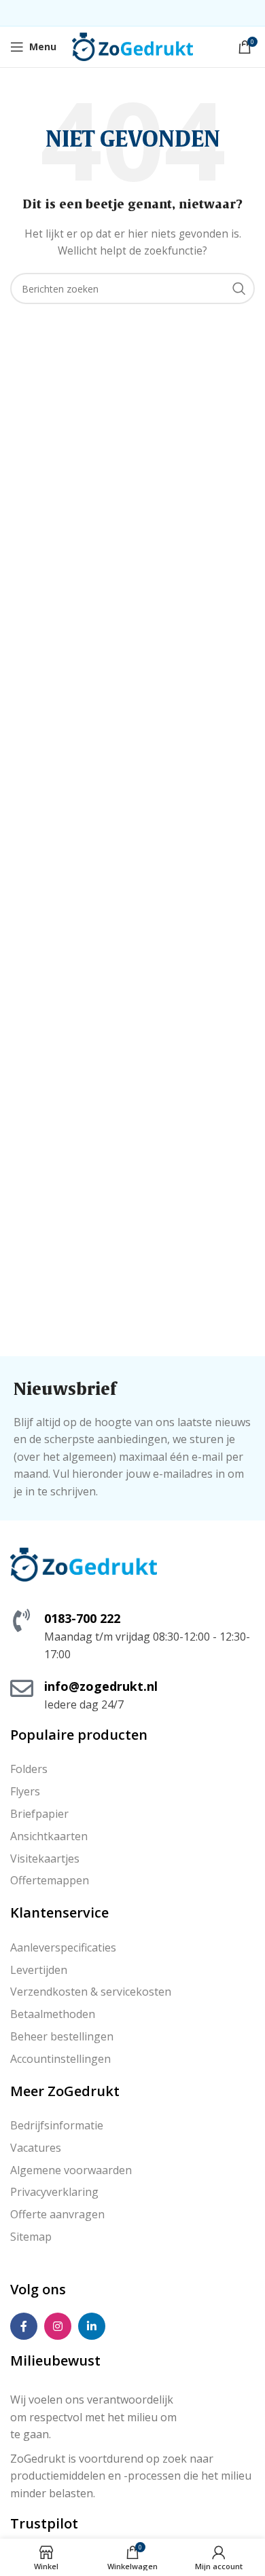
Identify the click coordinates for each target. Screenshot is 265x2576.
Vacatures (35, 2147)
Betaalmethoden (52, 2013)
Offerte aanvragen (57, 2214)
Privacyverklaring (54, 2191)
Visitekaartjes (45, 1858)
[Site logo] (133, 45)
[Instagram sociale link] (57, 2326)
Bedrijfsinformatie (56, 2125)
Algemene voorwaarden (71, 2170)
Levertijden (38, 1969)
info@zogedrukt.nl (101, 1686)
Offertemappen (49, 1880)
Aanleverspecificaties (63, 1947)
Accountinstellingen (60, 2058)
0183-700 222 (82, 1618)
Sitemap (31, 2236)
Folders (29, 1768)
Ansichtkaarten (49, 1836)
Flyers (25, 1791)
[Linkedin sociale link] (91, 2326)
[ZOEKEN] (239, 288)
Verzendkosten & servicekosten (90, 1991)
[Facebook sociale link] (23, 2326)
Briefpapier (39, 1813)
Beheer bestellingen (61, 2036)
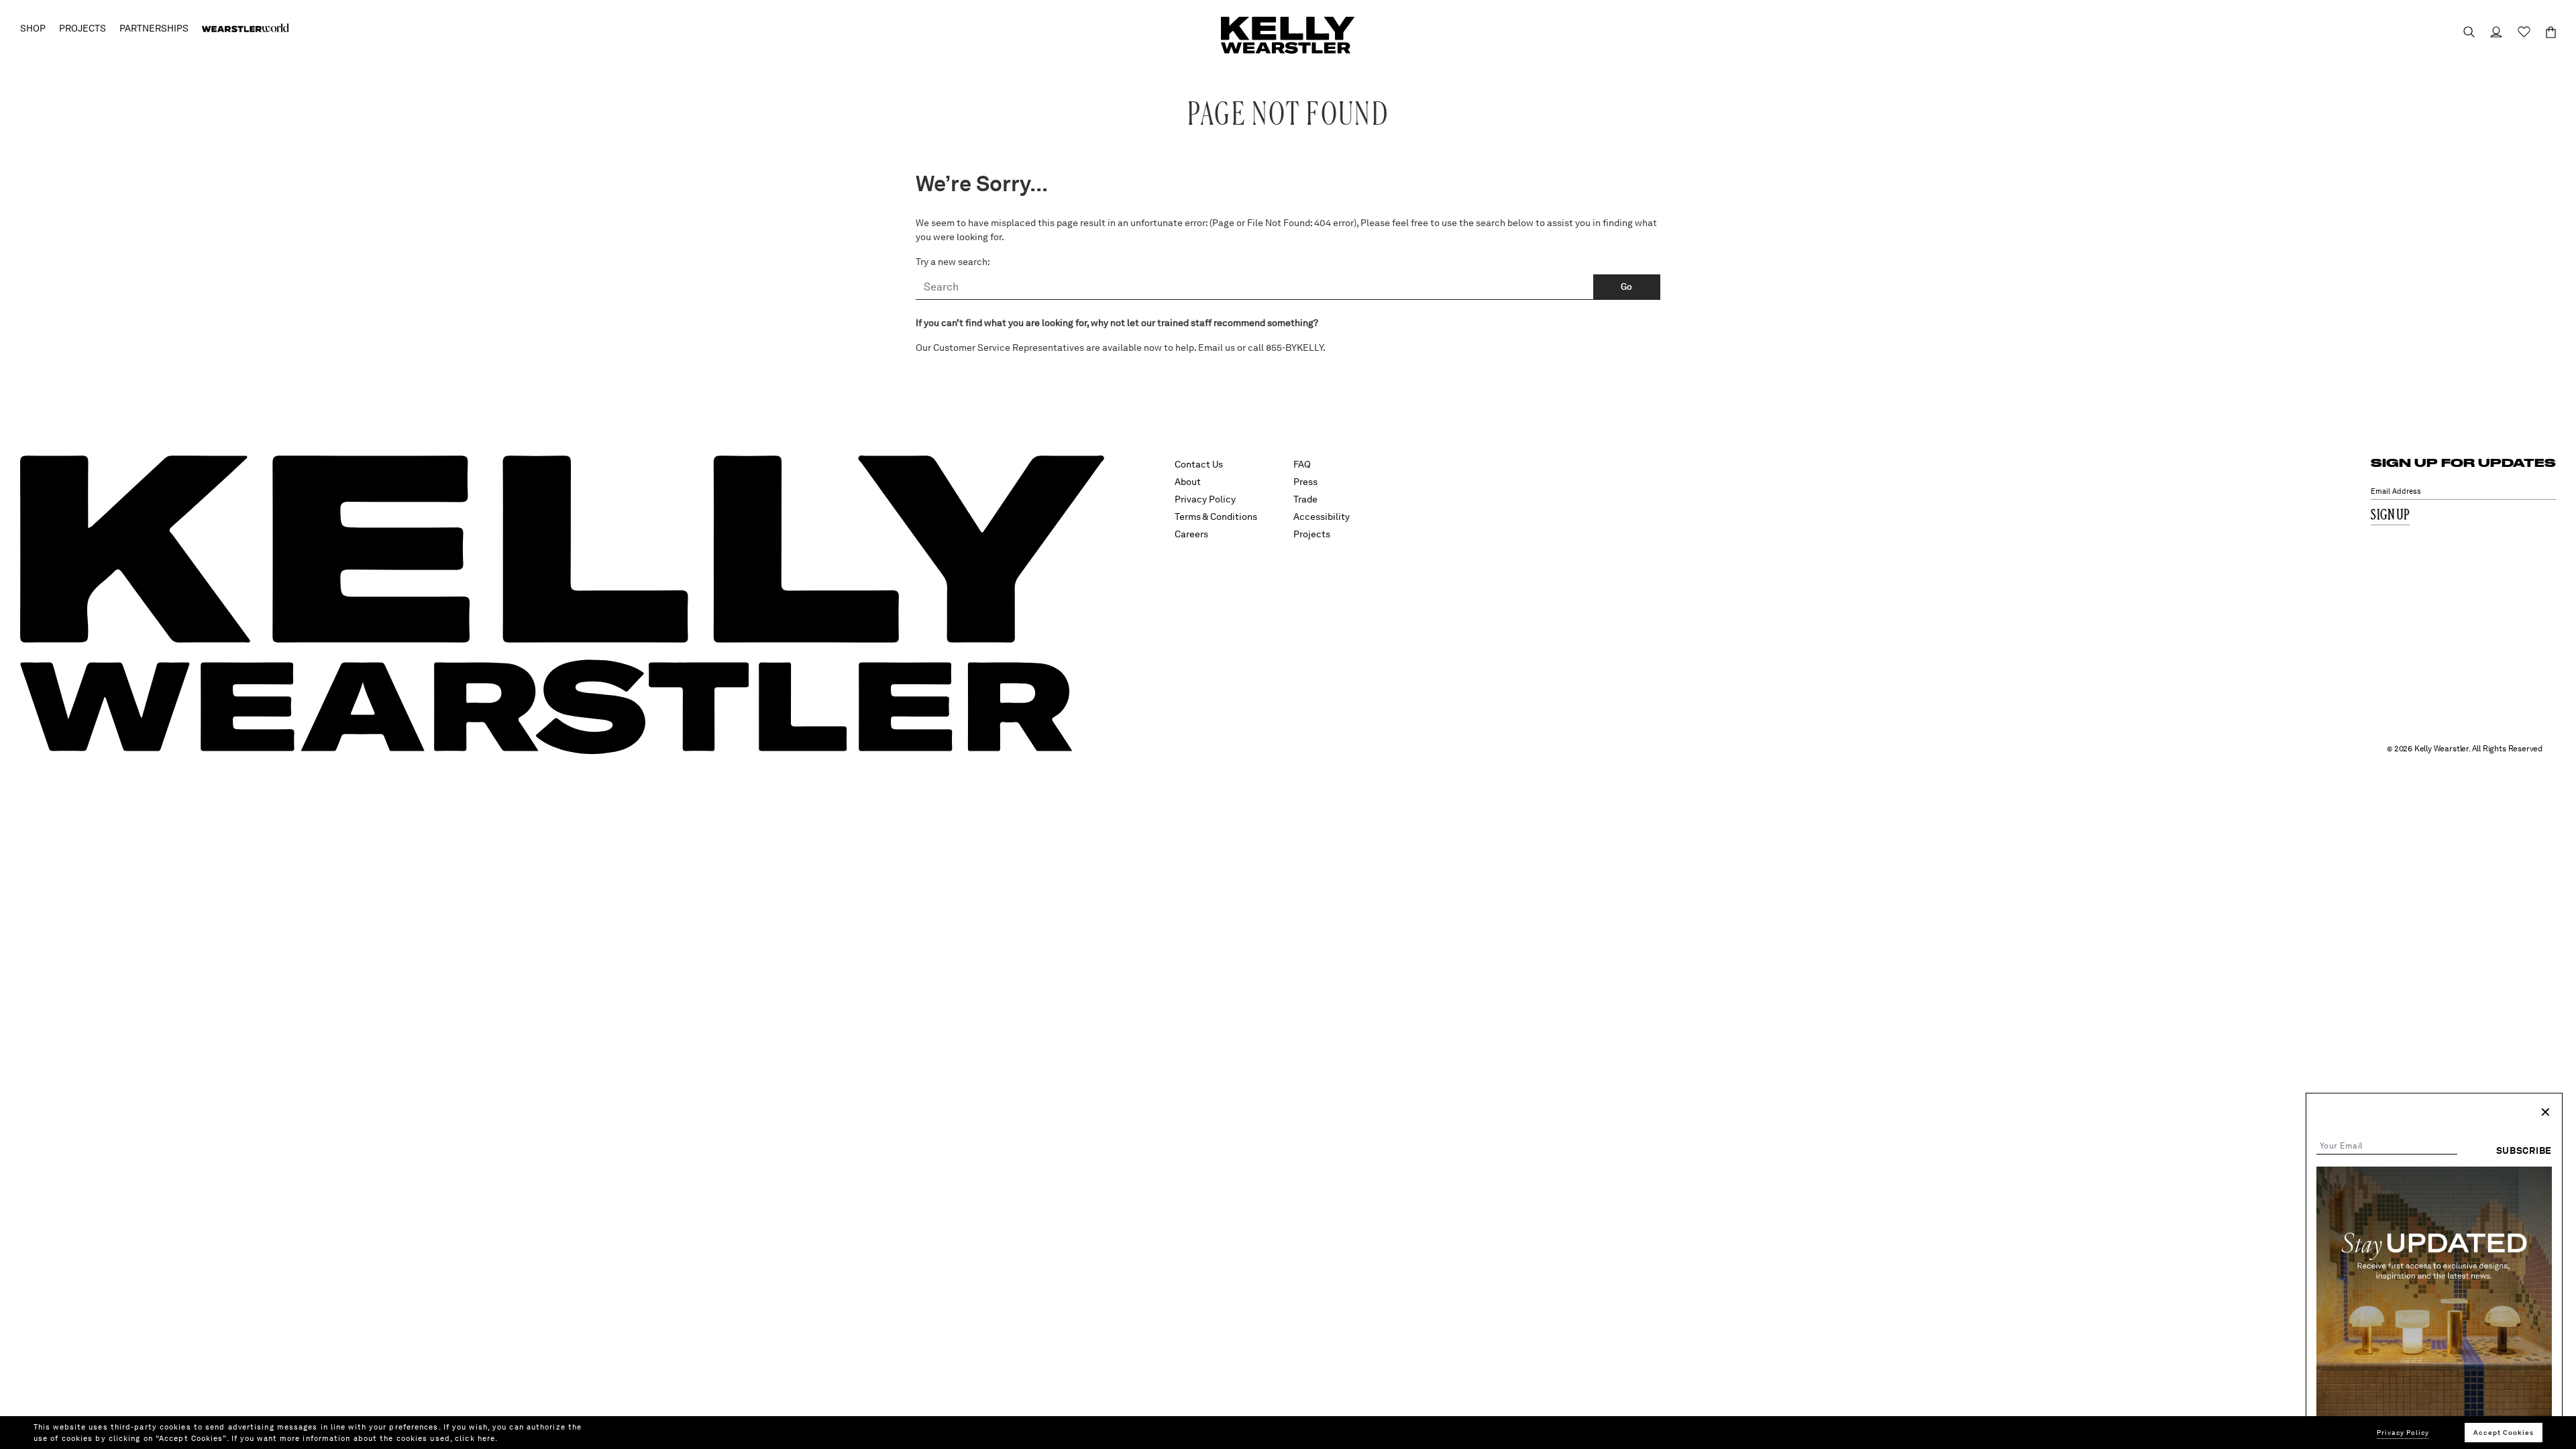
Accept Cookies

# [Problem to solve]
Write out again, exactly, each line from the one with "Offertemappen (49, 1880)" to the end of the entries. No pictures go in.

# [Solution to the exercise]
Offertemappen (49, 1880)
Aanleverspecificaties (63, 1947)
Accountinstellingen (60, 2058)
0183-700 222 (82, 1618)
Sitemap (31, 2236)
Folders (29, 1768)
Ansichtkaarten (49, 1836)
Flyers (25, 1791)
[Linkedin sociale link] (91, 2326)
[ZOEKEN] (239, 288)
Verzendkosten & servicekosten (90, 1991)
[Facebook sociale link] (23, 2326)
Briefpapier (39, 1813)
Beheer bestellingen (61, 2036)
Accept Cookies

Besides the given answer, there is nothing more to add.